EXERCISE MATERIAL:
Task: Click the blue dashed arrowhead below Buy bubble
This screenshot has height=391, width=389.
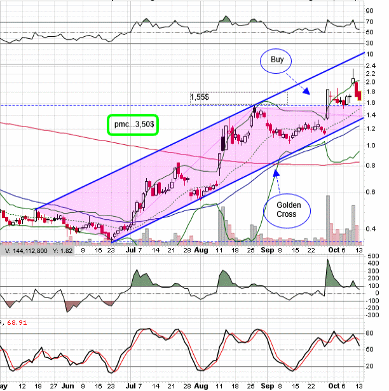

---

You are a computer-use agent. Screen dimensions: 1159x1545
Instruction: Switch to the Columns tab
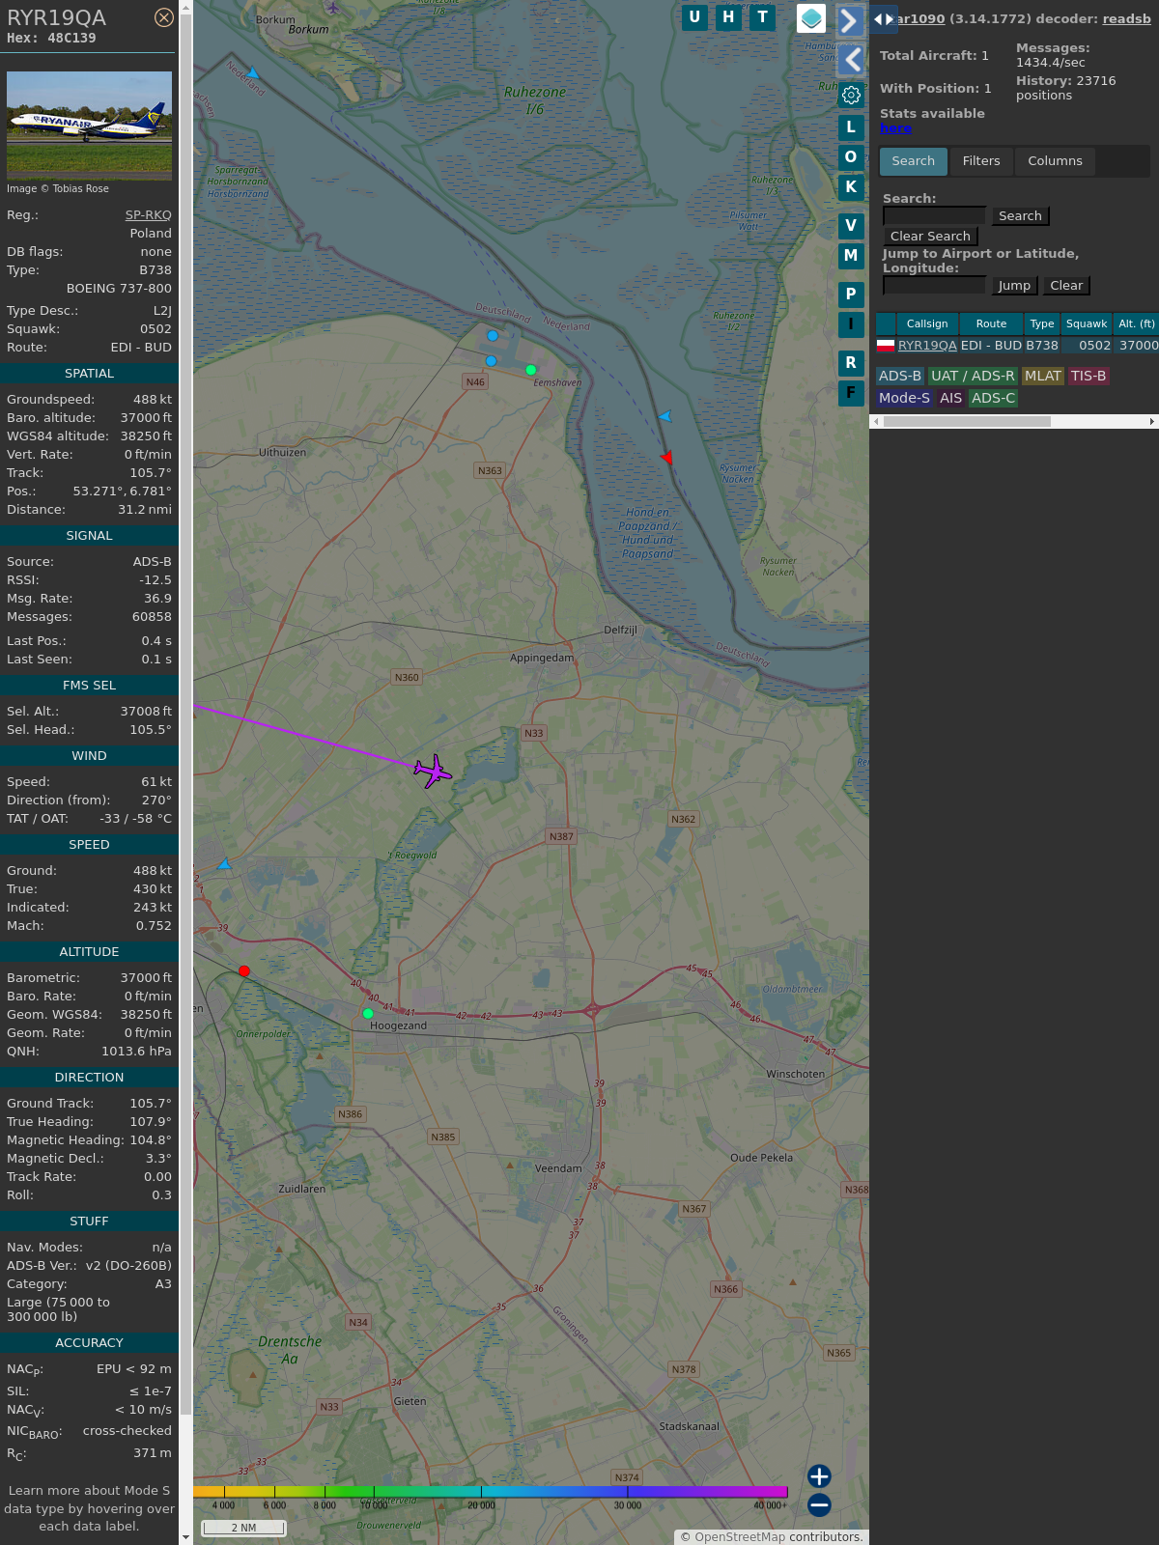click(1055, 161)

...

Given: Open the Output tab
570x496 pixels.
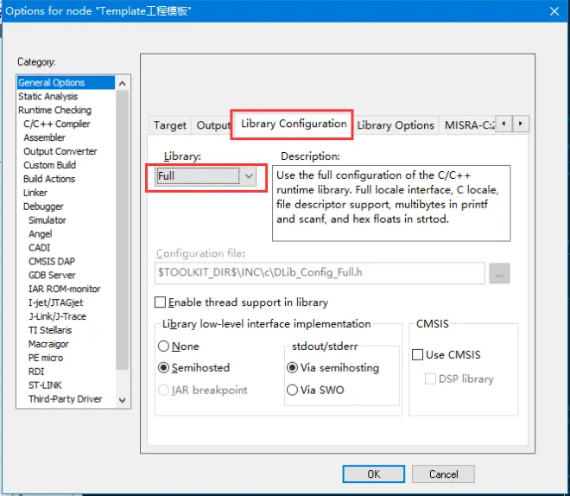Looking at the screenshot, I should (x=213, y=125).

YOUR INSTRUCTIONS: Would you quote everything above from the line containing "Task: Click the" down to the line containing "This screenshot has height=391, width=389."? Include both of those lines and nothing else.

ANSWER SPACE:
Task: Click the blue dashed arrowhead below Buy bubble
This screenshot has height=391, width=389.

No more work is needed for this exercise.